Collected data entries:
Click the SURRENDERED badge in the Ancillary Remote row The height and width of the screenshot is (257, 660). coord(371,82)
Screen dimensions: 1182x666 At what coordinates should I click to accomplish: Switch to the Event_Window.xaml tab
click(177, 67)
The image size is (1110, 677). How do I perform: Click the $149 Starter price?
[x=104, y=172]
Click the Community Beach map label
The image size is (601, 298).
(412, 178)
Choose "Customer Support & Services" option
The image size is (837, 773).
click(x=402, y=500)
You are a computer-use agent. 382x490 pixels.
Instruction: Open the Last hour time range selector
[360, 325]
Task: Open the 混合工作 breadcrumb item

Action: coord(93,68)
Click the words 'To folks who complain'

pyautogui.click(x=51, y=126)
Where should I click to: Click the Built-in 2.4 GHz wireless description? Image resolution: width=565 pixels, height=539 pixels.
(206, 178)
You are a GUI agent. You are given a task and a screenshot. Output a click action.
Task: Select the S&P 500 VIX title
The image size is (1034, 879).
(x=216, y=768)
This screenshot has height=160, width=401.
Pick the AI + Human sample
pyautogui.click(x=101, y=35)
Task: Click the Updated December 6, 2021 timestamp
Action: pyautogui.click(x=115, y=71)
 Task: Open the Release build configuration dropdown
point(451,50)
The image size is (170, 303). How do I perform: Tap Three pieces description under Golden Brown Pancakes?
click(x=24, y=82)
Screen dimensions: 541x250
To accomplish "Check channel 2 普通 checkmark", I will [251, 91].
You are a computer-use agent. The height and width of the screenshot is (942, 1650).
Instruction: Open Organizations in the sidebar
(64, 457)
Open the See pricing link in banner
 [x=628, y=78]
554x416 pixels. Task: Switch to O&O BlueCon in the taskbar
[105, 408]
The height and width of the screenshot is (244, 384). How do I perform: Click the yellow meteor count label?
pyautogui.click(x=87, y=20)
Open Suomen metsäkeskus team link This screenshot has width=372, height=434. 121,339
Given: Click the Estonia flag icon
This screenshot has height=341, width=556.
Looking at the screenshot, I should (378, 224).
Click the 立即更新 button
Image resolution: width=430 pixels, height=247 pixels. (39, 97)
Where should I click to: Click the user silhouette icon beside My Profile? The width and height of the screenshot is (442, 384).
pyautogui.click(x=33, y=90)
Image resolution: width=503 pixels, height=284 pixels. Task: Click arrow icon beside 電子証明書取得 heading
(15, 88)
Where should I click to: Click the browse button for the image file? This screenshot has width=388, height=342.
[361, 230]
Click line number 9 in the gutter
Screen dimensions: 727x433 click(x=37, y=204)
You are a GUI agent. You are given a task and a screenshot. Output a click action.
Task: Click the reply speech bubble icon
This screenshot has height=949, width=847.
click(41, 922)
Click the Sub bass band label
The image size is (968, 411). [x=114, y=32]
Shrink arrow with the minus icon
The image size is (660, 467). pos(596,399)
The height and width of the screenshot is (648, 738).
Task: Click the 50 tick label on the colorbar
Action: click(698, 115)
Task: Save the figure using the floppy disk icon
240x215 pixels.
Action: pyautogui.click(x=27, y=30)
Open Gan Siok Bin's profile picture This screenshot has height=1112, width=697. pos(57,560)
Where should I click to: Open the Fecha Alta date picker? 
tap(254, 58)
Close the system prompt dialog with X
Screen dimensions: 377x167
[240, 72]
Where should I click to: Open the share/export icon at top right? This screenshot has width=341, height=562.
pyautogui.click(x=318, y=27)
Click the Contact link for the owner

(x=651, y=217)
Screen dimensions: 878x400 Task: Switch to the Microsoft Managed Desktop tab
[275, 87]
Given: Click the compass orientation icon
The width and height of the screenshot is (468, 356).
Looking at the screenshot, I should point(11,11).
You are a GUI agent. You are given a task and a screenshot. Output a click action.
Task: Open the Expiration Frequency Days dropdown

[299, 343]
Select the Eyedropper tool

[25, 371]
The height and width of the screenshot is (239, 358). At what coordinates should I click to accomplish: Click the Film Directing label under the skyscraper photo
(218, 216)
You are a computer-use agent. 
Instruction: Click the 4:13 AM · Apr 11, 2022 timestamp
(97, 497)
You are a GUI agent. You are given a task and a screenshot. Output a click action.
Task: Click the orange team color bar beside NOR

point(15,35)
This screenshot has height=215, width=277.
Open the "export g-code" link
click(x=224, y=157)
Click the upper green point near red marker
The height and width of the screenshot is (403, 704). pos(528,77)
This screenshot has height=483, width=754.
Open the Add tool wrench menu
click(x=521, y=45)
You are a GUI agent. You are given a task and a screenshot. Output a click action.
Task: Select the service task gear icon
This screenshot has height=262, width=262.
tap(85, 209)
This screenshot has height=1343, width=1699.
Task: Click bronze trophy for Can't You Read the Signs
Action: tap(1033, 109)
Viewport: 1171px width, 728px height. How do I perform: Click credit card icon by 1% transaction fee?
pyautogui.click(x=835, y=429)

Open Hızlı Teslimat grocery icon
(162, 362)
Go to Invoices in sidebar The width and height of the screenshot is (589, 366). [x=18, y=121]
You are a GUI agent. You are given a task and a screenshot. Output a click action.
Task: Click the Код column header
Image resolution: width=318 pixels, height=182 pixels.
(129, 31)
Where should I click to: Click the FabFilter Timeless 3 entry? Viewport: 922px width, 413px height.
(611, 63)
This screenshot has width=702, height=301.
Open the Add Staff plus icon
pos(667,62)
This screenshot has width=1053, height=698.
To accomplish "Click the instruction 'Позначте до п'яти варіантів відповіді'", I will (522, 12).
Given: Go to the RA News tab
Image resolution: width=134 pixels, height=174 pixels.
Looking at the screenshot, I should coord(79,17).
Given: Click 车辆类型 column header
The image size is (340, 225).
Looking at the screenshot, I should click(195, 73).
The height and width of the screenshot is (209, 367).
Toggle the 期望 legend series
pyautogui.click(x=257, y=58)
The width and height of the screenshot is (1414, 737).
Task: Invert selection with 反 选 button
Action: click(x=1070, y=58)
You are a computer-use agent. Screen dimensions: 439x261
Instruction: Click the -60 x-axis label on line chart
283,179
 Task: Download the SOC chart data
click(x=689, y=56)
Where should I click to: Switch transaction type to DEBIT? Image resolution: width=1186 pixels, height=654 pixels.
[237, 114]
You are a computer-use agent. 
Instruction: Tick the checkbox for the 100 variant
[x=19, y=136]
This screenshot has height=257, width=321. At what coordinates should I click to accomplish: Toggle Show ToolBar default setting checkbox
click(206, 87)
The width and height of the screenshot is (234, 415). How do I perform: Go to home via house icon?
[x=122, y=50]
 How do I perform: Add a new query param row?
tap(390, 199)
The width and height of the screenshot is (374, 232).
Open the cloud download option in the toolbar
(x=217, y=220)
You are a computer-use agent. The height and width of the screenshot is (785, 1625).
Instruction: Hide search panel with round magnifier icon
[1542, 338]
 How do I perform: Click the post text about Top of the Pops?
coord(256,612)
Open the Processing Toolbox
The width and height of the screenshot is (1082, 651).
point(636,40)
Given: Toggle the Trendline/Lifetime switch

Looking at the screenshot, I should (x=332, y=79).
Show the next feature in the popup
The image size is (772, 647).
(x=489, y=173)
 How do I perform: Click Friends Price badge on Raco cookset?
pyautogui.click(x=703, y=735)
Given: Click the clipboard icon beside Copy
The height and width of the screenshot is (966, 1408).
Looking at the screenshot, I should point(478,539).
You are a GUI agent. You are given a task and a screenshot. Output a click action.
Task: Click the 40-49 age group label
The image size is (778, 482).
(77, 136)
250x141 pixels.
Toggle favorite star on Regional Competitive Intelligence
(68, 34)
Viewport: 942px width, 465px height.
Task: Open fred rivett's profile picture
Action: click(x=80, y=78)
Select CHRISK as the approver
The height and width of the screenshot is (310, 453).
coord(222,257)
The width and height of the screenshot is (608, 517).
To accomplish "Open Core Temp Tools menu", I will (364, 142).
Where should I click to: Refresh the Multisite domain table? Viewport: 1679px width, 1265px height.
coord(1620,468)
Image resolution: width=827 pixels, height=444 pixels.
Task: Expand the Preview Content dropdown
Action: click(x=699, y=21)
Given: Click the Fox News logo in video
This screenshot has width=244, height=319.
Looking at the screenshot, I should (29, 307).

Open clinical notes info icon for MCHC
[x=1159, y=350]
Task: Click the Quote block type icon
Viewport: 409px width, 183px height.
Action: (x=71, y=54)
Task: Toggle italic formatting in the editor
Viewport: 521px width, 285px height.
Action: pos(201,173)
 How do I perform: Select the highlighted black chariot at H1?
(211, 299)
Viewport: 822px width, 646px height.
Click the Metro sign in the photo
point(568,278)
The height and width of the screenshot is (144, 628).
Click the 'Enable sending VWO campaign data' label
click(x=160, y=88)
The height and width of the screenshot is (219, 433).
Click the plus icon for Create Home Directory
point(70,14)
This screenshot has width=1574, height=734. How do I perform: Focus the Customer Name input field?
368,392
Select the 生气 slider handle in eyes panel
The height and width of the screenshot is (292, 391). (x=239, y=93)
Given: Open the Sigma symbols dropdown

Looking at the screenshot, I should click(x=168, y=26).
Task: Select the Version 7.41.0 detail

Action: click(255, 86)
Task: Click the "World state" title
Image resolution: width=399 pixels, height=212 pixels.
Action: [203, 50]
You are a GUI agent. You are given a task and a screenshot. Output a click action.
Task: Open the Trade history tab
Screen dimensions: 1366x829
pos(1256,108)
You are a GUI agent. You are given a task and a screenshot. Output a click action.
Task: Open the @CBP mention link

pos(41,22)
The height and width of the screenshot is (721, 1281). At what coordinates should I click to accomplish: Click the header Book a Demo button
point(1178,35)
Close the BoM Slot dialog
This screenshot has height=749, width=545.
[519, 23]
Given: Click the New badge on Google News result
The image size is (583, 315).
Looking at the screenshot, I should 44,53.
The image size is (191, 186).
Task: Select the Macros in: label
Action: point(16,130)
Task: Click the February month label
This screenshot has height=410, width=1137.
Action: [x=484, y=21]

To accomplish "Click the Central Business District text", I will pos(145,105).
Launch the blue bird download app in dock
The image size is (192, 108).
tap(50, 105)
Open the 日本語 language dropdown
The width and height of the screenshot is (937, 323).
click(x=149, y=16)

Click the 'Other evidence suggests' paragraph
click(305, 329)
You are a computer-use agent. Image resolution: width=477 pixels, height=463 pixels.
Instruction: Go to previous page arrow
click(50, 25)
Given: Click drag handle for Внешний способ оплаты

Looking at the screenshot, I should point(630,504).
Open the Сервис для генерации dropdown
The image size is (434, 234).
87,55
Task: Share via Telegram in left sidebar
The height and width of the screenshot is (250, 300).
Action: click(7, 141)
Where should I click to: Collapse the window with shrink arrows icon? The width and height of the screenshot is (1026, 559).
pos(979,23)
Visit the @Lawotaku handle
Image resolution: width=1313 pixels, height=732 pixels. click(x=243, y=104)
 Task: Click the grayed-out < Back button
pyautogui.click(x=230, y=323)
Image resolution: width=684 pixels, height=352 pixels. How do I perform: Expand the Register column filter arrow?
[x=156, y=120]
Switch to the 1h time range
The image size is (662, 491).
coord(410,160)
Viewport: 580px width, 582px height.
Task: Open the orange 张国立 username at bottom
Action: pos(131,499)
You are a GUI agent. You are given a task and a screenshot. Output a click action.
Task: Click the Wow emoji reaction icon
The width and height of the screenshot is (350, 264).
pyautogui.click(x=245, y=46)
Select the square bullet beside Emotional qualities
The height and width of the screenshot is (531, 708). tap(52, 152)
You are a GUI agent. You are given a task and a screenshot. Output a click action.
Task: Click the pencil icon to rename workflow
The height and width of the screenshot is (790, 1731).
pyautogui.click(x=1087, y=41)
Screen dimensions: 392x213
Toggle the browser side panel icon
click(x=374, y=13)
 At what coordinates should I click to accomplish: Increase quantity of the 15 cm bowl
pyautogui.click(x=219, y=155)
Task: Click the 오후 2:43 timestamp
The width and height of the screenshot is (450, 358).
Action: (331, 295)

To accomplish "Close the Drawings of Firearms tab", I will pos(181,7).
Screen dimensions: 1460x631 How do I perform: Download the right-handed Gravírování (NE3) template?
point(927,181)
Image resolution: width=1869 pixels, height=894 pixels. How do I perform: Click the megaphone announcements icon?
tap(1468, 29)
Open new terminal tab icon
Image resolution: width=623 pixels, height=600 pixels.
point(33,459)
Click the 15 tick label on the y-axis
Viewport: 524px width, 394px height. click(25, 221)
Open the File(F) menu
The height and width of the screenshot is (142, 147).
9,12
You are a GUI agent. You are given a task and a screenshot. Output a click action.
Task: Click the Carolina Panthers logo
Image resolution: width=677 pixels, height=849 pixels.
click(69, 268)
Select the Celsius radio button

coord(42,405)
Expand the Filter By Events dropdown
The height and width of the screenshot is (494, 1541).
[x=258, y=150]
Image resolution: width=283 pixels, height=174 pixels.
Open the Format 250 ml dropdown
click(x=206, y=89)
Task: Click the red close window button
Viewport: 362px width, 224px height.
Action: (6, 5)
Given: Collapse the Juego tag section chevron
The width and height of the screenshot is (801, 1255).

### DESCRIPTION OF THE TASK
Scan the records for the word "title". Copy each line where it turns up.

### EXERCISE RESPONSE
Task: Select the S&P 500 VIX title
Task: Click the "World state" title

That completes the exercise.